While preparing the three-way conversation between Txell Feixas, Clara Segura, and Cristina Genebat around Tots Ocells, along with Ariadna Fernández, Anna Novell, and Albert Reverendo, we posed several questions to delve deeper into how discourses about war are constructed and represented.
How we talk about war, how we write about it, or how we see it,
in other words, how we adapt language to an experience that eludes it.
El silencio de la guerra, Antonio Monegal 1
The first major documented battle in history is that of Kadesh, involving the Egyptians and the Hittites, around three thousand years ago. Before this, we find cave paintings depicting warfare, such as the representation of archers in the cave of Morella la Vella, in Castellón, dating back six thousand years. From the earliest civilizations to the present day, we cannot ignore the present in which we live. What role does journalism, theater, or literature play in the explanation, representation, and narration of wartime conflicts? How do cultural products shape the imagination of those who have never experienced war firsthand?
For there to be war, the existence of the enemy is indispensable. The formation of this idea - how the other is created - or the repercussion of this process on those who live between worlds, who participate in different cultural spaces, are aspects reflected in Tots Ocells. The representation of the construction of alterity in the work makes us question the process of identity formation. Can we become aware, through theater or literature, of the multiple perspectives of a conflict?
The intergenerational legacy of war, the inheritance, and the management of wartime trauma, are present in this and other works of Wajdi Mouawad, such as "Incendies". And, it also addresses all of us. How do different generations relate to the same conflict? Those who experienced it, those who grew up in silence, those seeking answers. "All the Birds" shows us how past wars shape the lives of future generations.

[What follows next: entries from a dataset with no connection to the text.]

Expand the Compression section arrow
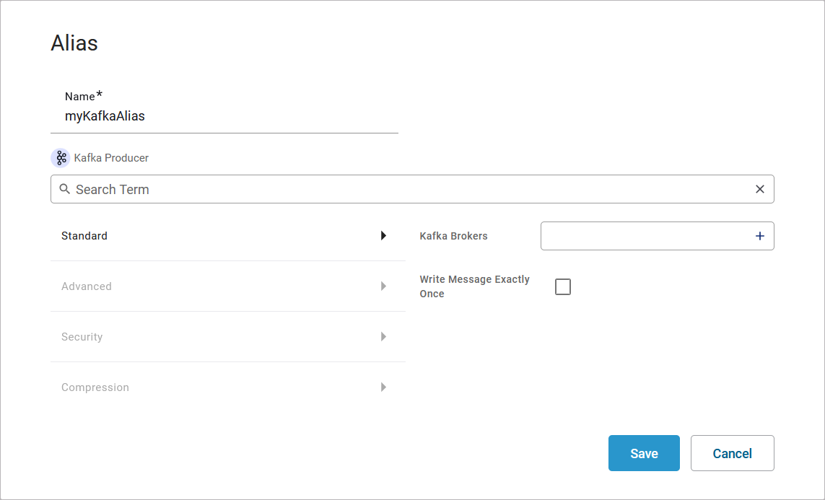click(x=383, y=387)
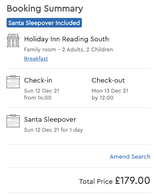The width and height of the screenshot is (156, 196).
Task: Click the hotel building icon
Action: click(13, 40)
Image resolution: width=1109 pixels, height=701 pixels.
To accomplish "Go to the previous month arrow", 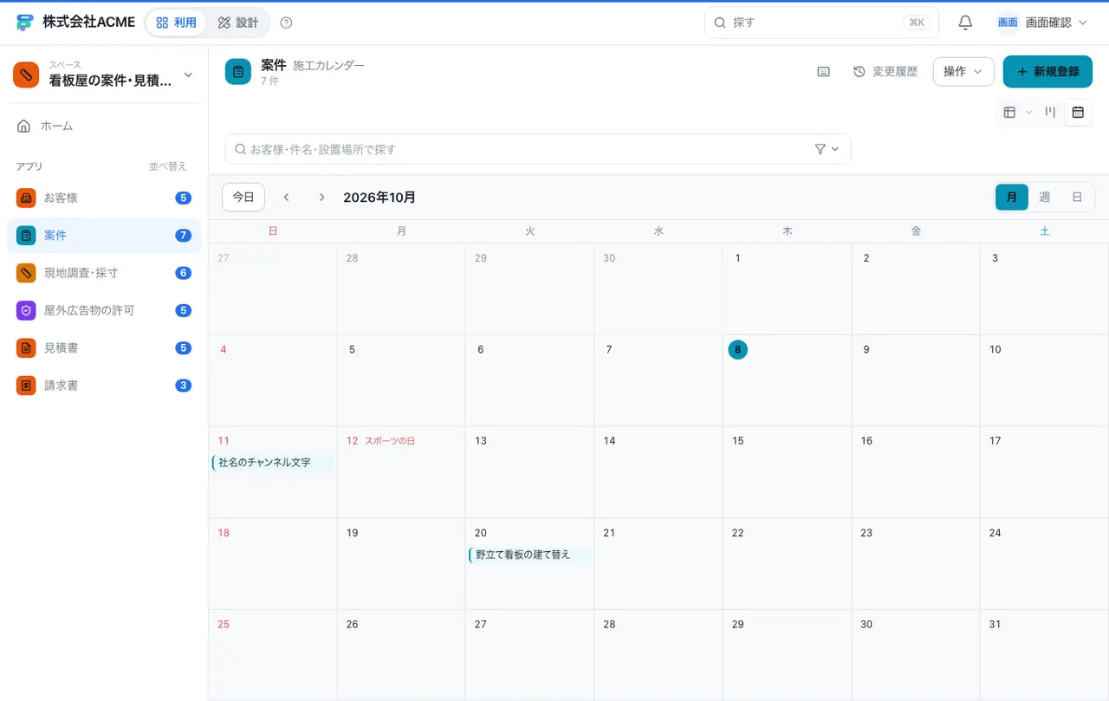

CREON: The enemy cannot be a friend even after death!
ANTIGONE: I was not born to share hatred, but love.
With this epigraph, Mouawad draws a continuous line between Greek tragedy, Antigone, and his contemporary tragedy. In the case of Tots Ocells, we find a work full of multiple complexities of all kinds: lives lost due to war, family conflicts, displacement, identity, the intergenerational legacy of conflict, violence, political and ethical dilemmas, the possibility of reconciliation... However, among all these folds that shape the plot, we discover a latent, simple truth buried throughout history and revealed following the model of Aristotelian catharsis.
Three thousand years ago, sixteen years after the start of the conflict, Egyptians and Hittites signed the first peace treaty in history. This agreement included the commitment of future generations to respect it and ensured a long period of understanding and collaboration between the two peoples. Today, with Tots Ocells, Wajdi Mouawad invites us to ask ourselves:
How can we become our own enemy? How can we become the amphibious bird?
1 Monegal, A. (2024). El silencio de la guerra. Acantilado.